Il risultato politico/sindacale dello Sciopero dei Braccianti non cade dal cielo ma è un prodotto – sicuramente perfettibile nel prossimo periodo – di un lavorio che l’Unione Sindacale di Base ha condotto negli ultimi anni riprendendo le lezioni politiche e l’esperienza pratica di una tradizione di lotta contadina che nel nostro paese (negli anni cinquanta e sessanta del Novecento) ha scritto pagine gloriose della lotta di classe consentendo l’emancipazione salariale e culturale di tantissimi proletari delle campagne e spezzando il dominio del latifondo e di anacronistici rapporti sociali che ancora vigevano in quel periodo e che, con l’incrudirsi della crisi, ritornano oggi prepotentemente in voga.

Del resto l’attuale interessamento dei media ufficiali che scoprono questa condizione sociale mostra una forma di stupore nei confronti di tali ingiustizie (concepite come episodi isolati e non fattori costitutivi del moderno capitalismo) che è tipica dei caratteri ipocriti dell’ideologia dominante (specie quando si declina in salsa progressista e di sinistra). Un palese elemento di mistificazione e di occultamento della radice classista, differenzialista e razziale dell’organizzazione del lavoro nelle campagne che dobbiamo combattere strenuamente.

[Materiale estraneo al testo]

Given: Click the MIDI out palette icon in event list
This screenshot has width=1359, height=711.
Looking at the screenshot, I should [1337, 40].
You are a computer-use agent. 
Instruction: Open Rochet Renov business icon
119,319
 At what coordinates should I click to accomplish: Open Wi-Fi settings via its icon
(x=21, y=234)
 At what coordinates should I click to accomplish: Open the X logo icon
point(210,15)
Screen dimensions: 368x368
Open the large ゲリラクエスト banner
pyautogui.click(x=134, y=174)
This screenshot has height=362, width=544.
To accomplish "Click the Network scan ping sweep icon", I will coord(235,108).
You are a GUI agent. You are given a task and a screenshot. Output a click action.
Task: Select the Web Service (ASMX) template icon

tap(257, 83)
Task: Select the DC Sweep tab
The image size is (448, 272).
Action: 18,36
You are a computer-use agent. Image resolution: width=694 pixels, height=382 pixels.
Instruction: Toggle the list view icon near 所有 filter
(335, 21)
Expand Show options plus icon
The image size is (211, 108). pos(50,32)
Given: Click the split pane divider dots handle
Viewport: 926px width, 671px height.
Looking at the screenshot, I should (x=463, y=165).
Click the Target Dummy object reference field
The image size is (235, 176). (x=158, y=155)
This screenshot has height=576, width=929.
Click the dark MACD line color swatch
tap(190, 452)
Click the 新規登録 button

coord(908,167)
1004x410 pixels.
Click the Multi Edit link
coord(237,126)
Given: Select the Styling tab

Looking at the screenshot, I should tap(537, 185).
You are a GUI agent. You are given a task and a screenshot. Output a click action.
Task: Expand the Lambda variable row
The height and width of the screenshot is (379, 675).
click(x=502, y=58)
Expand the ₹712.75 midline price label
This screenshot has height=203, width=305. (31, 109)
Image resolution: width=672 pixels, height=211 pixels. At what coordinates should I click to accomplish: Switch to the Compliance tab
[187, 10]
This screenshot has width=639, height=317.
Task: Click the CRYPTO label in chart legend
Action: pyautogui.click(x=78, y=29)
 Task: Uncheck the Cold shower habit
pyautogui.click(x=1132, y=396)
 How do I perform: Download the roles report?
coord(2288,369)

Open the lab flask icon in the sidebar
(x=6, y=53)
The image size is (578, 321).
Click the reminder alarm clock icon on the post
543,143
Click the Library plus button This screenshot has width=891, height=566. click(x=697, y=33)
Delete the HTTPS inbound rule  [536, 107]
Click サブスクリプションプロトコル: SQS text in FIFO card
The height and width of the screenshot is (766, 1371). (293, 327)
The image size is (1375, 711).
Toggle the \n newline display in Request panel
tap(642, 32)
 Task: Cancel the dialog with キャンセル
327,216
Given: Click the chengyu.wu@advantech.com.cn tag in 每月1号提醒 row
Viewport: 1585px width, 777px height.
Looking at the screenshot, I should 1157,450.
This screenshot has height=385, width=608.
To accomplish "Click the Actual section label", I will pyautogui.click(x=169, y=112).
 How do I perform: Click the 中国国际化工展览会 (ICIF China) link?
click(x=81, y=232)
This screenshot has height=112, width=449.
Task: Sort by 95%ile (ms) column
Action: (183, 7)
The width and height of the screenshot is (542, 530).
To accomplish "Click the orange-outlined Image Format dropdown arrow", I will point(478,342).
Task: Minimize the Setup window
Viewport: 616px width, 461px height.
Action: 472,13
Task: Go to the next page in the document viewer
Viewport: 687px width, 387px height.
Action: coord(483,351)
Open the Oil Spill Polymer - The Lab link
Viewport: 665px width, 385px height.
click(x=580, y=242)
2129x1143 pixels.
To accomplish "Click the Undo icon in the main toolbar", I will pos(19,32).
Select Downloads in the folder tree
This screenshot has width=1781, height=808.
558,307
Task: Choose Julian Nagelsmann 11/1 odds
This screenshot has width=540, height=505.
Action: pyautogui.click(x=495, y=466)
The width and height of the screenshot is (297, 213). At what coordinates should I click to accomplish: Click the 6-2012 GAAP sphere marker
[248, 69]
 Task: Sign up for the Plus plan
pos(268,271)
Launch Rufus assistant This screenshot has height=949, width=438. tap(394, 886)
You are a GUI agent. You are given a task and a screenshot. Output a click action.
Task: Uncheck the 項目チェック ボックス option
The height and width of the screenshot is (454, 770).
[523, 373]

Ed è su questo crinale della contraddizione che si scontrano le opzioni di chi, come la ex-bracciante Teresa Bellanova, intende mettere una pezza alle attuali condizioni di vita e di lavoro nei campi per meglio rifunzionalizzare ai profitti del capitalismo tricolore questa anomalia del mercato del lavoro italiano e chi – come i Comunisti – lavorano per superare in avanti la frantumazione di questi soggetti sociali per aggregarli, a pieno titolo, nello schieramento di classe e nella più generale battaglia per la trasformazione della società.